高齢社会を迎え、糖尿病・心疾患など多彩な併存疾患を有するがん患者は増加の一途をたどり、切れ目のないがん医療を支えるには日々進化するがん治療に精通し、且つ、広い視野と質の高い実践力をあわせ持った人材を育成していくことが強く求められています。

 帝京大学は都市における診療拠点病院として、地域医療の中でがん診療のリーダーシップを発揮してきました。また、総合内科診療を基盤としたネットワークづくりにも積極的に参画し、患者さんに最良の医療を提供できるよう取り組んでいます。

 本事業では、がん診療における専門性を理解し多様化する都市型がん地域医療を担うことのできる次世代のがん医療人リーダーや患者・家族に質の高い支援を提供できる医師の養成を目指して、大学院やインテンシブコースなどさまざまなコースや取り組みを行っています。また、連携4大学の総力を結集し、がん地域連携体制の強化、さらには日本のがん医療の発展に大きくつながることを目指し人材育成を行います。

 

 

 

 東京都では、がん患者はその生活背景や就労などの個別性が高い中、とりまく社会では高齢化が急速に進んでいます。このような都市特性の中で、臨床教育を専門とする施設で連携を取り、多様でかつ急速な変化に対応できるがん医療の人材の育成に取り組んでいます。治癒を目指した分野に並行し、患者のWell-beingを支える医療分野である緩和医療を整備していくことは、医療側に留まらず、患者のセルフマネジメント力の向上など、その内面性にも大きな影響があります。
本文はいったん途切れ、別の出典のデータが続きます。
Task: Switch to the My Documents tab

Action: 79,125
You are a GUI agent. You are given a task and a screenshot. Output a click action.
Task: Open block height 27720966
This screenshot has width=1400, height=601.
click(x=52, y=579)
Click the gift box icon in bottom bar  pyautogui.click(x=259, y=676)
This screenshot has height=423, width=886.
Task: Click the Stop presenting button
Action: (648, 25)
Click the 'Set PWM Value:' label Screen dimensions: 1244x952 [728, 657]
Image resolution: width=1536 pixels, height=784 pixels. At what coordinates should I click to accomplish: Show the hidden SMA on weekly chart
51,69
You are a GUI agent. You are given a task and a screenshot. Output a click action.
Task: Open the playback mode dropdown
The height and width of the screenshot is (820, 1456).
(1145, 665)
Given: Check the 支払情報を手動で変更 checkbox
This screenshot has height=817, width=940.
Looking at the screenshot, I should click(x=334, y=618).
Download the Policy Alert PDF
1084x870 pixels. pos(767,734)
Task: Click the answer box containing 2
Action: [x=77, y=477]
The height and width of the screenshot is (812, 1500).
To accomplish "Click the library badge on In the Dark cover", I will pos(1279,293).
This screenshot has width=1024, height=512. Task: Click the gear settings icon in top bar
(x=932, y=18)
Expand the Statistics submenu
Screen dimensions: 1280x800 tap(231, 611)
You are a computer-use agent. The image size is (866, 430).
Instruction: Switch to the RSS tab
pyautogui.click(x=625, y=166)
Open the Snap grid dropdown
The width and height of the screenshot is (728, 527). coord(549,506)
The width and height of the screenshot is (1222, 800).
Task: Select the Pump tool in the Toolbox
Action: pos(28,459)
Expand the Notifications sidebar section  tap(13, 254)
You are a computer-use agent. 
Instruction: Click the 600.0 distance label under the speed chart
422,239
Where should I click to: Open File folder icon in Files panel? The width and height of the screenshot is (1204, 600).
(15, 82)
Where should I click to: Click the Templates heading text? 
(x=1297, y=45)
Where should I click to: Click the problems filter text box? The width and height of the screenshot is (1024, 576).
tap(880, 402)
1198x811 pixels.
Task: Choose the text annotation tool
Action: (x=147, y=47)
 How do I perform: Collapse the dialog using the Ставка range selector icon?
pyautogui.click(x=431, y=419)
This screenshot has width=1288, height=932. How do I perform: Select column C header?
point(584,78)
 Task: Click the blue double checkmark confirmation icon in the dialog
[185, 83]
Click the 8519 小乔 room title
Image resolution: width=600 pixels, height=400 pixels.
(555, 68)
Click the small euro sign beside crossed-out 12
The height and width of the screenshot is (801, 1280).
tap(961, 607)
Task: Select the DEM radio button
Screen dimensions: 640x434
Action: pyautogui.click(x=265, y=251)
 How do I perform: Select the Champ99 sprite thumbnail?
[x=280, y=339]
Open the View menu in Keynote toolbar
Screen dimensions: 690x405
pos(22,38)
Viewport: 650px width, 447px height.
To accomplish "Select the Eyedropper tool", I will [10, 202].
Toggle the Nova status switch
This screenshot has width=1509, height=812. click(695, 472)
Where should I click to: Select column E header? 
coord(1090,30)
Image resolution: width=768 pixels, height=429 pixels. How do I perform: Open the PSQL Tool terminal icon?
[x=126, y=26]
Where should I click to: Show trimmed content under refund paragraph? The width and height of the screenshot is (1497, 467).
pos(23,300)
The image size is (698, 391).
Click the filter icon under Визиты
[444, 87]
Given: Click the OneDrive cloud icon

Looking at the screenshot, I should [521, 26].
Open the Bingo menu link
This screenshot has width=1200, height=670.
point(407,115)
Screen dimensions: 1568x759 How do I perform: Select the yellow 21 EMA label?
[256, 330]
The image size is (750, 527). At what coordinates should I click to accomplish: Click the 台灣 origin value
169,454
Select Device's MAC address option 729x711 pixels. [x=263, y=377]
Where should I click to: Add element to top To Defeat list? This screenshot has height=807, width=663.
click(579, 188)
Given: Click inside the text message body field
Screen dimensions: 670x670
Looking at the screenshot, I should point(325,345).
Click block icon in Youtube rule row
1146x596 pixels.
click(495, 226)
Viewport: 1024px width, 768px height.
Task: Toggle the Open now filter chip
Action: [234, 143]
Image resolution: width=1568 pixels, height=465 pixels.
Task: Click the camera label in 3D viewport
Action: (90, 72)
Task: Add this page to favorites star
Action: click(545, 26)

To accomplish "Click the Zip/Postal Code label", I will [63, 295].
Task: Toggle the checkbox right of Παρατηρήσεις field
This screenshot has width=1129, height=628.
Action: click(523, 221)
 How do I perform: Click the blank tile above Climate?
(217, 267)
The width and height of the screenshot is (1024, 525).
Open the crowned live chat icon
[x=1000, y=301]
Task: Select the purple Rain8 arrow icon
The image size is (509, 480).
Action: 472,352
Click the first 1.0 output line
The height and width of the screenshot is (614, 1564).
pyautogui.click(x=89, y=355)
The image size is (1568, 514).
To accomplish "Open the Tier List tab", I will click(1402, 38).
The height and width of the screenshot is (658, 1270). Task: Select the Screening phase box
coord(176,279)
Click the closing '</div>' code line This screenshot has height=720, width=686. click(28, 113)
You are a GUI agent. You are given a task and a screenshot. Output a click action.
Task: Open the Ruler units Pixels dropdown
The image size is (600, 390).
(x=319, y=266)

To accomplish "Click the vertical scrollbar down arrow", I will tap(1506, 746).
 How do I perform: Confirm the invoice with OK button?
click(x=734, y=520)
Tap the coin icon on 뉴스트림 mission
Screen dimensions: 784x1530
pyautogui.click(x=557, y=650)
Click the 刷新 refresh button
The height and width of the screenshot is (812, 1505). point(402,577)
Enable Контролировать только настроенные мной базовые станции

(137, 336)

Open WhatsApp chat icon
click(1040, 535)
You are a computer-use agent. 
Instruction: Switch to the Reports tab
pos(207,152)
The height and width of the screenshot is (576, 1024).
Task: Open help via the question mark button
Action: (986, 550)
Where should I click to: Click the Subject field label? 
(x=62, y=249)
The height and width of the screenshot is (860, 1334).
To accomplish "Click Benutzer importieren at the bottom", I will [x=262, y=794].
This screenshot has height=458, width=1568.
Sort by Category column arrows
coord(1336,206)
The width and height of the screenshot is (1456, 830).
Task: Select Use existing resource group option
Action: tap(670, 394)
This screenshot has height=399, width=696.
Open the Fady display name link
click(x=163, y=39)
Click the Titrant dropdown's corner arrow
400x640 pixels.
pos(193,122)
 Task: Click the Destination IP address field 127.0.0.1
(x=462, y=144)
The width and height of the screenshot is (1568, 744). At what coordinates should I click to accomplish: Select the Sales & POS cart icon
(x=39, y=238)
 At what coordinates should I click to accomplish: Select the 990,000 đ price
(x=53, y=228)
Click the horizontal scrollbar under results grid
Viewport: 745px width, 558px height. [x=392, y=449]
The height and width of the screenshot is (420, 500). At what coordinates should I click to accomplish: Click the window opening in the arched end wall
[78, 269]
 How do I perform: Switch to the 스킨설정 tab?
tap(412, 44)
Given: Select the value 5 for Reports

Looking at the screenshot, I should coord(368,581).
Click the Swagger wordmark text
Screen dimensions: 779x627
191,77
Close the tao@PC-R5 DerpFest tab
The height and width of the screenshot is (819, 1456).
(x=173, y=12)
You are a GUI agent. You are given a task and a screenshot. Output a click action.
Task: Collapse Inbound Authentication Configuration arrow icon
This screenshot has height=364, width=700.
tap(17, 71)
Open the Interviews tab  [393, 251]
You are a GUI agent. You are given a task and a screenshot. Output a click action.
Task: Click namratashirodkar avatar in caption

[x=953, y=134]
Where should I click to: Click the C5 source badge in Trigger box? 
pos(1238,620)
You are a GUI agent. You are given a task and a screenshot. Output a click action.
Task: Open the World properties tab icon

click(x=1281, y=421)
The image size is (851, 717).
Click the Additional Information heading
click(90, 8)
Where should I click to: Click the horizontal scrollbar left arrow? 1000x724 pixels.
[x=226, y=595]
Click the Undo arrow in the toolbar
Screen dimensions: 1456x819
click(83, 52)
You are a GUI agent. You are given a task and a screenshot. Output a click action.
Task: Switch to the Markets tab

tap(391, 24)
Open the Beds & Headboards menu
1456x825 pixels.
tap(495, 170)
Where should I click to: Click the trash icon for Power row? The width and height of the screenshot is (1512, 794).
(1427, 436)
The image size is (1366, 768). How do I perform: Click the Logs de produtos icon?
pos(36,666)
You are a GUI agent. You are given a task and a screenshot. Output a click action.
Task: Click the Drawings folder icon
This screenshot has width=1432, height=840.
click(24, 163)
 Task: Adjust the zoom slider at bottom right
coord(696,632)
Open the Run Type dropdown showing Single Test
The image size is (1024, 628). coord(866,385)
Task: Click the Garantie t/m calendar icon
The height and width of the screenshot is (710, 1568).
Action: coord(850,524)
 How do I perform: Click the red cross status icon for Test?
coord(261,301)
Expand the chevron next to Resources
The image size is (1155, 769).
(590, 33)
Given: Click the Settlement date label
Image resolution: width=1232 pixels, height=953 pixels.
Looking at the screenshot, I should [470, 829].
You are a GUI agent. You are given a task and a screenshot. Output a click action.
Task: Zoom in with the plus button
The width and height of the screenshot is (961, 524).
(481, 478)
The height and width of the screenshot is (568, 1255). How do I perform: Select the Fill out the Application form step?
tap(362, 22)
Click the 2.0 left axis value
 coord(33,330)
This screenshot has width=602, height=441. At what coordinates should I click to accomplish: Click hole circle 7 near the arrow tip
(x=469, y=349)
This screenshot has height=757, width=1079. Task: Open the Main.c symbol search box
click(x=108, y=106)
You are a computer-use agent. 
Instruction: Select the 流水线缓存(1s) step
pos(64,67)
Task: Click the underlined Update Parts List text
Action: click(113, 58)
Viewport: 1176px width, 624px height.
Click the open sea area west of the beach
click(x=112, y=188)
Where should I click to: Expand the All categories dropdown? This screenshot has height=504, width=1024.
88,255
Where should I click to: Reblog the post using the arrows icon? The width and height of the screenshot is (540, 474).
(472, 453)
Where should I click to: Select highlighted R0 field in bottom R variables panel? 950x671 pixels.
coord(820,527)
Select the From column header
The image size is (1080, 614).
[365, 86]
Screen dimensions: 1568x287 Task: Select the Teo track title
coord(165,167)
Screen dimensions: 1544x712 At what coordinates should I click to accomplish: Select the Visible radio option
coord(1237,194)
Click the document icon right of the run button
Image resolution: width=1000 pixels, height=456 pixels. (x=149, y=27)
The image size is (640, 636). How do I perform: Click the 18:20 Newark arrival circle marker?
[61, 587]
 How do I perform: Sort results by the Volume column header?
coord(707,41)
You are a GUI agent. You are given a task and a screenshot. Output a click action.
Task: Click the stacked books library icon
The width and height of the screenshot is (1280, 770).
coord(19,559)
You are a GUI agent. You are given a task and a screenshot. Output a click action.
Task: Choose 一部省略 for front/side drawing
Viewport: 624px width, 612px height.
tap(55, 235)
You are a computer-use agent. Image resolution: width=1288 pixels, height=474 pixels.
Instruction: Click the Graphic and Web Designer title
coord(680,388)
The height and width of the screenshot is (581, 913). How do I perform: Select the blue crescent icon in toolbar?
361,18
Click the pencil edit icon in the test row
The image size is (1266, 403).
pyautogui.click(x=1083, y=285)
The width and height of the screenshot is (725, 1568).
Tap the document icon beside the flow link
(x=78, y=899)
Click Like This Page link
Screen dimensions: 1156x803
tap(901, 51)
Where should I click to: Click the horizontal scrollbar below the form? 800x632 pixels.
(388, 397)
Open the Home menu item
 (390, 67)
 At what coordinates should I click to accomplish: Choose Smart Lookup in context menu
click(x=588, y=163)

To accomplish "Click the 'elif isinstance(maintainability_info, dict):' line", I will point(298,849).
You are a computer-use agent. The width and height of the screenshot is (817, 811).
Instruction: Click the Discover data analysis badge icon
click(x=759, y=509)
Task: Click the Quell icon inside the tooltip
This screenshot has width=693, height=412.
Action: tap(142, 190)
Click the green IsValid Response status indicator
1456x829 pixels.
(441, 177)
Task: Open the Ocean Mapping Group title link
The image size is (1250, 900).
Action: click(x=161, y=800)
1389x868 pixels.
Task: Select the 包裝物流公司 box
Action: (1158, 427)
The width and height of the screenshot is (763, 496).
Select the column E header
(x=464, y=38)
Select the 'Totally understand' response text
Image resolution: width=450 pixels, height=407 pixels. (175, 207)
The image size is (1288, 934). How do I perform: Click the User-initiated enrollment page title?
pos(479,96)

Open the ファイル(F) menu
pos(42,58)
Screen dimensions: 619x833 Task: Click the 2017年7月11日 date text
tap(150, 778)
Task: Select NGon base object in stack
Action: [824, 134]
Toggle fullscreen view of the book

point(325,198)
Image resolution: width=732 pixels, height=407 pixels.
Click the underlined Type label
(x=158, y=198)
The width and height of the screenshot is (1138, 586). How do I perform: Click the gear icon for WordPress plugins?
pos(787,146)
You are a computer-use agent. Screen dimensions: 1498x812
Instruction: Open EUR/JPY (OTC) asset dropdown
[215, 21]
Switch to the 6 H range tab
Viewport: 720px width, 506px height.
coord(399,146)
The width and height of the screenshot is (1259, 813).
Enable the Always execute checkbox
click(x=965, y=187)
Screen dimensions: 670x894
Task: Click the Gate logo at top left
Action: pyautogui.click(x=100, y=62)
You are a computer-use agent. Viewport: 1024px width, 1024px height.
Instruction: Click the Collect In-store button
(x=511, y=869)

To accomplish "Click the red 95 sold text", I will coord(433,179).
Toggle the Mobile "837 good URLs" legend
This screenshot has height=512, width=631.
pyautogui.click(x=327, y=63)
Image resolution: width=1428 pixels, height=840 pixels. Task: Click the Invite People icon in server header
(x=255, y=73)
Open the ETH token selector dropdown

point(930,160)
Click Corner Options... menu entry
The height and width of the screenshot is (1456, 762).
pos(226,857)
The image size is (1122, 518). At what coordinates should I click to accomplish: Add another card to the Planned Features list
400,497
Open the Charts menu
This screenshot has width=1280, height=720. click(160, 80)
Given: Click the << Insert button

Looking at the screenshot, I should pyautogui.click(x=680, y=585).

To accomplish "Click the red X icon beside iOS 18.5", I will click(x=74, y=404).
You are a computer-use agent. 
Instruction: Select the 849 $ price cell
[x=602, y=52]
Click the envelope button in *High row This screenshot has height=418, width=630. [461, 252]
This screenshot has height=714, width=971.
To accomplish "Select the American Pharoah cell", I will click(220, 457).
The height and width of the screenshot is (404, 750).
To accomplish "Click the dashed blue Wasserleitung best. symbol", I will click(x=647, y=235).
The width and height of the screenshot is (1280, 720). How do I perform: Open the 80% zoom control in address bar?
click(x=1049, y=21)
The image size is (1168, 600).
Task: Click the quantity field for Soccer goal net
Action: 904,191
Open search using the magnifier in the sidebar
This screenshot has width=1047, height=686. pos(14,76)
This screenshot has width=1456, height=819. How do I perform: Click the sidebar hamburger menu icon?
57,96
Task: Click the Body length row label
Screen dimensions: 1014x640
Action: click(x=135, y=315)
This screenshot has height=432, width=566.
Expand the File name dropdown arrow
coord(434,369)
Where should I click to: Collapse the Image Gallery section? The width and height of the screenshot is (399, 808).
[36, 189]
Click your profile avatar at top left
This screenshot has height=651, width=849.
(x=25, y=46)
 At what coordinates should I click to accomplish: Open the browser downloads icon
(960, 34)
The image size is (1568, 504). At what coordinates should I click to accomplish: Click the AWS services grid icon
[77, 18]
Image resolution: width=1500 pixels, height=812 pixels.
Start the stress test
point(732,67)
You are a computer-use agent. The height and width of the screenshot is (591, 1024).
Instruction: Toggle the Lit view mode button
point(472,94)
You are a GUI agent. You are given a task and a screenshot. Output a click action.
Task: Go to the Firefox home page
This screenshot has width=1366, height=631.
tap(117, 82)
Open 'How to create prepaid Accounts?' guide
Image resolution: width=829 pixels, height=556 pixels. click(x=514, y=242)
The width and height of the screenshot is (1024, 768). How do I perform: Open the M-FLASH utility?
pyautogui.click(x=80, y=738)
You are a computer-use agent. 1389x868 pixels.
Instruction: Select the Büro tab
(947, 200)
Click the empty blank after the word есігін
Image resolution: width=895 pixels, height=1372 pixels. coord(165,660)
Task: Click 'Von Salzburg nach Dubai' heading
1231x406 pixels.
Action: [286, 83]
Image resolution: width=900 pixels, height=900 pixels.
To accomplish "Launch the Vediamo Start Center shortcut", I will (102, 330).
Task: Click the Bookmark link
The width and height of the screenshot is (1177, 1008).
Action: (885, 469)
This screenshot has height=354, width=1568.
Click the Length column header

 帝京大学では、地域でがんを診る総合医や臨床試験リーダーの養成コース、専門的手技実地体験コースに加え、日本にはまだ数少ない医学部緩和医療学講座を開設し、「専門的緩和医療医師養成コース」として緩和医療の専門医と学位修得を目指す大学院コースや「基本的緩和ケア医療人養成コース」(インテンシブコース)といったカリキュラムを組み、大学基盤を持って教育に当たっています。すでに2名の大学院生が学び、インテンシブコースの地域の多職種が活発に大学に訪れています。また、市民啓発活動として、市民対象の会に加え、小学生対象のがん教育を開始しています。